SANTIAGO CALATRAVA
Milwaukee Art Museum, 2001
The Building: “Winged Victory,” said one critic of the avian edifice with a 217-foot wingspan.
The Art: The Georgia O’Keeffe inaugural show was well attended, but as Paul Goldberger wrote, “[Calatrava] has designed a spectacular building that has nothing to do with the display of art and everything to do with getting crowds to come to the museum.”

ZAHA HADID
Contemporary Arts Center, 2003 (Cincinnati)
The Building: “The most important American building to be completed since the end of the Cold War,” raved the Times.
The Art: “Somewhere Better Than This Place,” the largely audio-visual inaugural show, was praised for the ease with which it complemented the circulatory interiors, save for a few acoustic concerns.

JACQUES HERZOG AND PIERRE DE MEURON
M.H. de Young Memorial Museum, 2005 (San Francisco)
The Building: Earned praise for its copper-“skinned” futuristic shell (“DeLovely,” per one critic).

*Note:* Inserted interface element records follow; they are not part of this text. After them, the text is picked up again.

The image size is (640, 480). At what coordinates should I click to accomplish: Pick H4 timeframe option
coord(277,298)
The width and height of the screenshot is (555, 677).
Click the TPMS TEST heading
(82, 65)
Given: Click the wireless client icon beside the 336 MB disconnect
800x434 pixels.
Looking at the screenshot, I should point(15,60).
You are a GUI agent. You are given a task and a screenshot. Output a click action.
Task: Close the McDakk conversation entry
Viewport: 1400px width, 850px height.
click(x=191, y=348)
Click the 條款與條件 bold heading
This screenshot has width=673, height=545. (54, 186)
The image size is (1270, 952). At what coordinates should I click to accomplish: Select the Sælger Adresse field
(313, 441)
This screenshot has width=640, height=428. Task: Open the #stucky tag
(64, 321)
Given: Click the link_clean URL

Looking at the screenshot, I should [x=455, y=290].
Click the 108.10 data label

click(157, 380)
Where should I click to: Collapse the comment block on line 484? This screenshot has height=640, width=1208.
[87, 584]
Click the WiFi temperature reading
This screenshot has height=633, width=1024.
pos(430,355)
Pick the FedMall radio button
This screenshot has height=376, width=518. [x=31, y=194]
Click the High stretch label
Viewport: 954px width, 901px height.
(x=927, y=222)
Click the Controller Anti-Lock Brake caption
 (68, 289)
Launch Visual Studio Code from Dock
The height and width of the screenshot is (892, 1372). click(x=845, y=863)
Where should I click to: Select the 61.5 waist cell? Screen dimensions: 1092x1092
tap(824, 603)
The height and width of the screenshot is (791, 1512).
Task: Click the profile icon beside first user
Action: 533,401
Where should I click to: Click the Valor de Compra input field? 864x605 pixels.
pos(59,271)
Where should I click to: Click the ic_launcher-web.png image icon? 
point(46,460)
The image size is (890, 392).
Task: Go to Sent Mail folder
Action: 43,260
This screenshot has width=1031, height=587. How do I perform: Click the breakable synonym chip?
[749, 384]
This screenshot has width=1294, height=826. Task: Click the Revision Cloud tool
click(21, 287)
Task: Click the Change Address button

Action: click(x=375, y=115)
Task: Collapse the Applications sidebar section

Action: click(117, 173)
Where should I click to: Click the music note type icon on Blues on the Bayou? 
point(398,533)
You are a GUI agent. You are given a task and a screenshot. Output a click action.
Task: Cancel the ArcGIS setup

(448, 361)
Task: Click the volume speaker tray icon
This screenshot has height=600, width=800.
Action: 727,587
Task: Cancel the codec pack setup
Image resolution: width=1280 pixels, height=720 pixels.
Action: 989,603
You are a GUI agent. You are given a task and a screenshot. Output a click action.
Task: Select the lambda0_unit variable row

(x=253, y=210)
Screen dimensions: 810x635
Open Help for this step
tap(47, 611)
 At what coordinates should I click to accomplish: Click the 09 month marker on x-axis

But some locals have called it “Star Destroyer.”
The Art: Business as usual: a Jasper Johns survey from the permanent collection and an American photography show kept all eyes on the building.

DAVID ADJAYE
Museum of Contemporary Art/Denver, October 2007
The Building: Hailed for its cool use of cheap materials, it may become the first American museum with LEED (Leadership in Energy and Environmental Design) Gold certification.
The Art: “Star Power: Museum As Body Electric” confirmed fears that Adjaye’s divvying up of the exhibition space by medium could prove curatorially tricky.

RAFAEL MONEO
Museo del Prado expansion, October 2007 (Madrid)
The Building: Much like Renzo Piano’s addition to the Morgan, Moneo’s $219 million extension has been praised for enhancing the original structure and freeing up space for art.
The Art: Well, it is the Prado—the more room for its holdings (like those in “The Nineteenth Century in the Prado,” the inaugural show), the better.